From: Balbir Singh <balbir@linux.vnet.ibm.com>
To: Hirokazu Takahashi <taka@valinux.co.jp>
Cc: hugh@veritas.com, kamezawa.hiroyu@jp.fujitsu.com,
	linux-mm@kvack.org, yamamoto@valinux.co.jp, riel@redhat.com
Subject: Re: [RFC][PATCH] Clarify mem_cgroup lock handling and avoid races.
Date: Wed, 20 Feb 2008 17:06:08 +0530	[thread overview]
Message-ID: <47BC10A8.4020508@linux.vnet.ibm.com> (raw)
In-Reply-To: <20080220.185821.61784723.taka@valinux.co.jp>

Hirokazu Takahashi wrote:
> Hi,
> 
>>>> I'd like to start from RFC.
>>>>
>>>> In following code
>>>> ==
>>>>   lock_page_cgroup(page);
>>>>   pc = page_get_page_cgroup(page);
>>>>   unlock_page_cgroup(page);
>>>>
>>>>   access 'pc' later..
>>>> == (See, page_cgroup_move_lists())
>>>>
>>>> There is a race because 'pc' is not a stable value without lock_page_cgroup().
>>>> (mem_cgroup_uncharge can free this 'pc').
>>>>
>>>> For example, page_cgroup_move_lists() access pc without lock.
>>>> There is a small race window, between page_cgroup_move_lists()
>>>> and mem_cgroup_uncharge().

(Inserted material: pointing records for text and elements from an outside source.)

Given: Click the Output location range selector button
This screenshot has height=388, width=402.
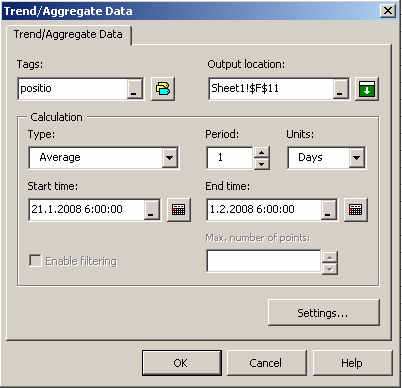Looking at the screenshot, I should coord(341,89).
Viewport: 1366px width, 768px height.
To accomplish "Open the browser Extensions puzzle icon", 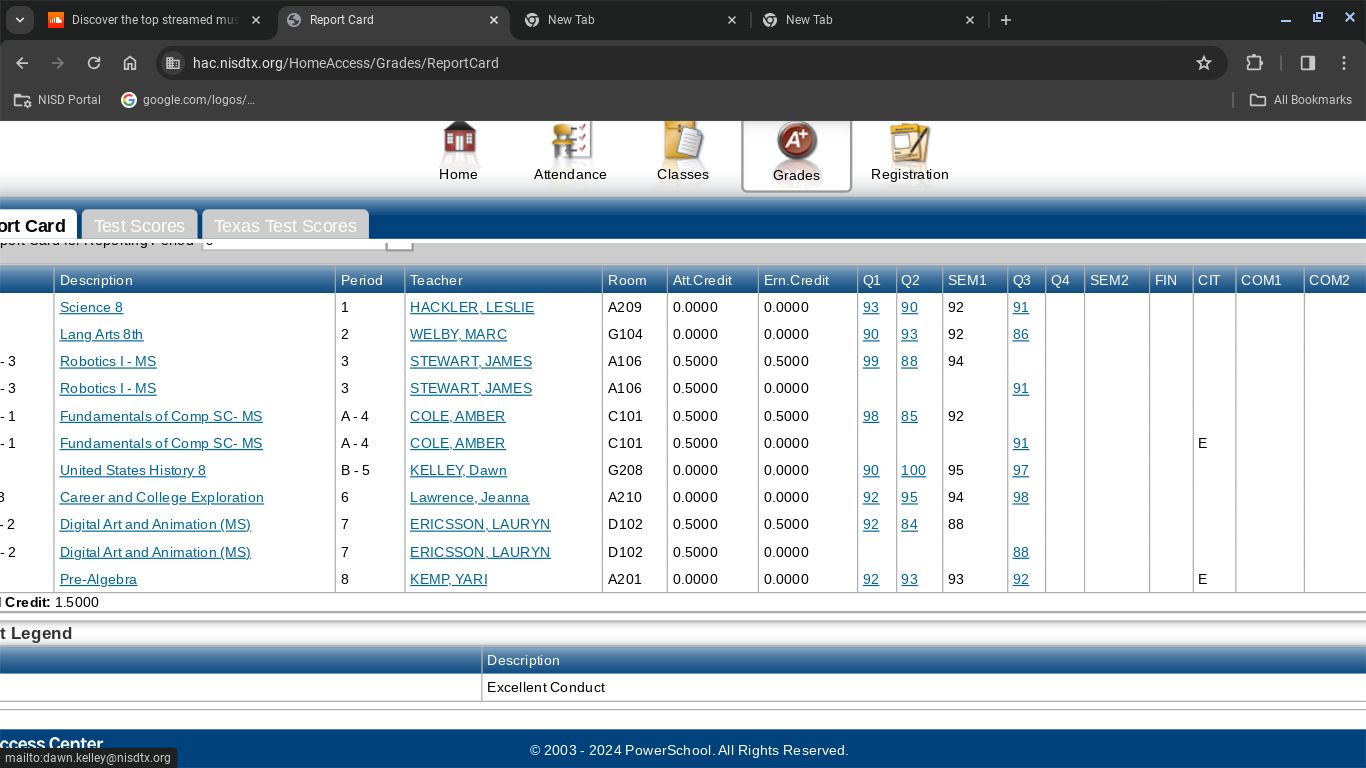I will click(1254, 63).
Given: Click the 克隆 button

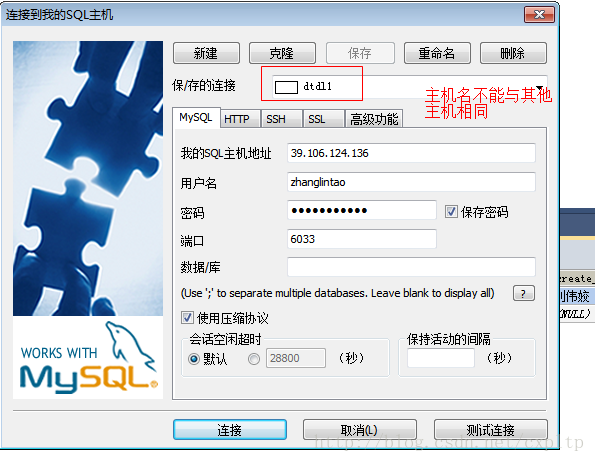Looking at the screenshot, I should point(282,53).
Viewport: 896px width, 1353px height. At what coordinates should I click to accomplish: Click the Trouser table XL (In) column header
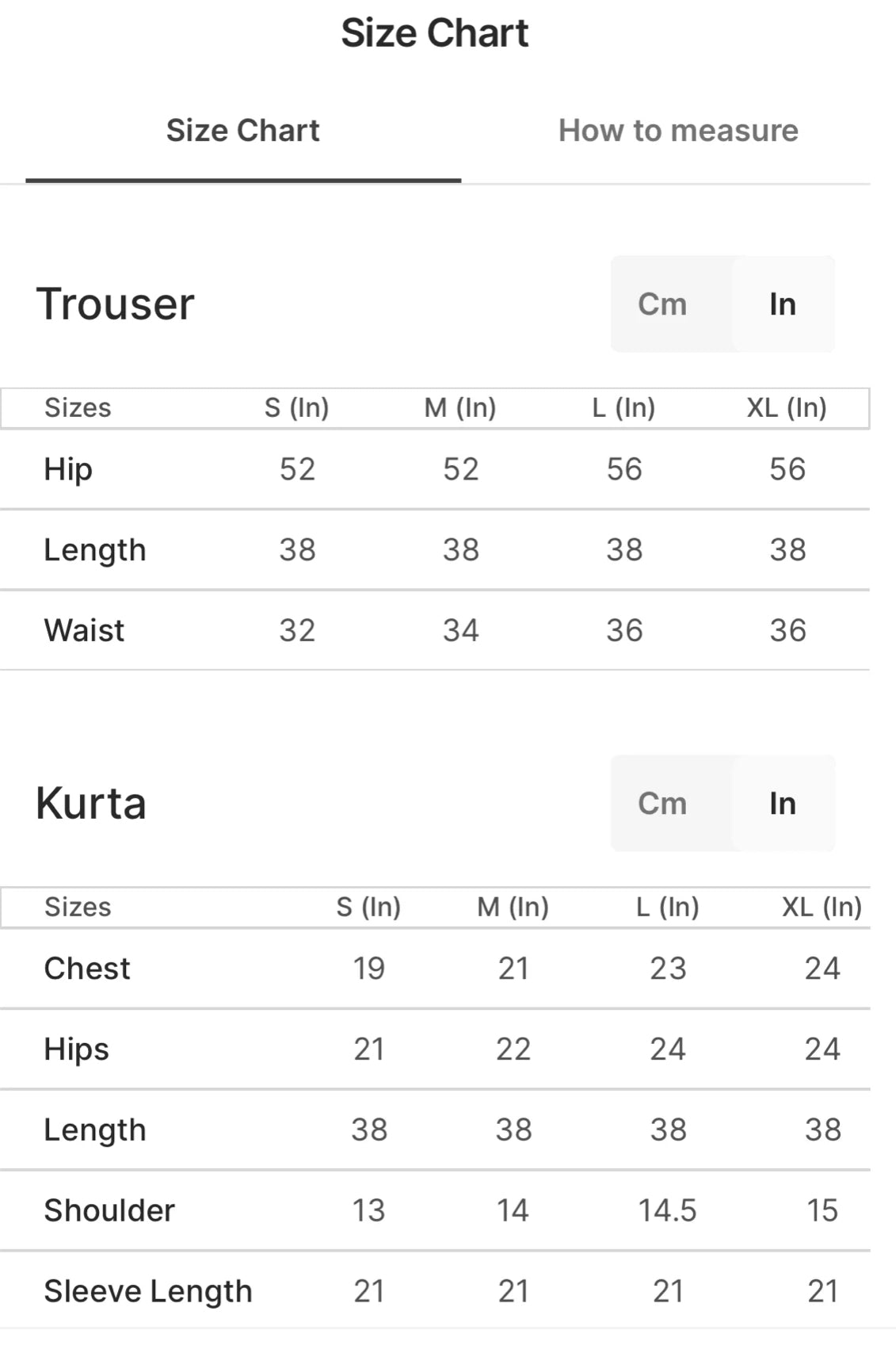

At uncharge, page_cgroup struct is immedieately
>>>> freed but move_list can access it after taking lru_lock.
>>>> (*) mem_cgroup_uncharge_page() can be called without zone->lru lock.
>>>>
>>>> This is not good manner.
>>>> .....
>>>> There is no quick fix (maybe). Moreover, I hear some people around me said
>>>> current memcontrol.c codes are very complicated.
>>>> I agree ;( ..it's caued by my work.
>>>>
>>>> I'd like to fix problems in clean way.
>>>> (Note: current -rc2 codes works well under heavy pressure. but there
>>>>  is possibility of race, I think.)
>>> Yes, yes, indeed, I've been working away on this too.
>>>
>>> Ever since the VM_BUG_ON(page_get_page_cgroup(page)) went into
>>> free_hot_cold_page (at my own prompting), I've been hitting it
>>> just very occasionally in my kernel build testing.  Was unable
>>> to reproduce it over the New Year, but a week or two ago found
>>> one machine and config on which it is relatively reproducible,
>>> pretty sure to happen within 12 hours.
>>>
>>> And on Saturday evening at last identified the cause, exactly
>>> where you have: that unsafety in mem_cgroup_move_lists - which
>>> has the nice property of putting pages from the lru on to SLUB's
>>> freelist!
>>>
>>> Unlike the unsafeties of force_empty, this is liable to hit anyone
>>> running with MEM_CONT compiled in, they don't have to be consciously
>>> using mem_cgroups at all.
>>>
>>> (I consider that, by the way, quite a serious defect in the current
>>> mem_cgroup work: that a distro compiling it in for 1% of customers
>>> is then subjecting all to the mem_cgroup overhead - effectively
>>> doubled struct page size and unnecessary accounting overhead.  I
>>> believe there needs to be a way to opt out, a force_empty which
>>> sticks.  Yes, I know the page_cgroup which does that doubling of
>>> size is only allocated on demand, but every page cache page and
>>> every anonymous page is going to have one.  A kmem_cache for them
>>> will reduce the extra, but there still needs to be a way to opt
>>> out completely.)
>>>
>> I've been thinking along these lines as well
>>
>> 1. Have a boot option to turn on/off the memory controller
> 
> It will be much convenient if the memory controller can be turned on/off on
> demand. I think you can turn it off if there aren't any mem_cgroups except
> the root mem_cgroup, 
> 
>> 2. Have a separate cache for the page_cgroup structure. I sent this suggestion
>>    out just yesterday or so.
> 
> I think the policy that every mem_cgroup should be dynamically allocated and
> assigned to the proper page every time is causing some overheads and spinlock
> contentions.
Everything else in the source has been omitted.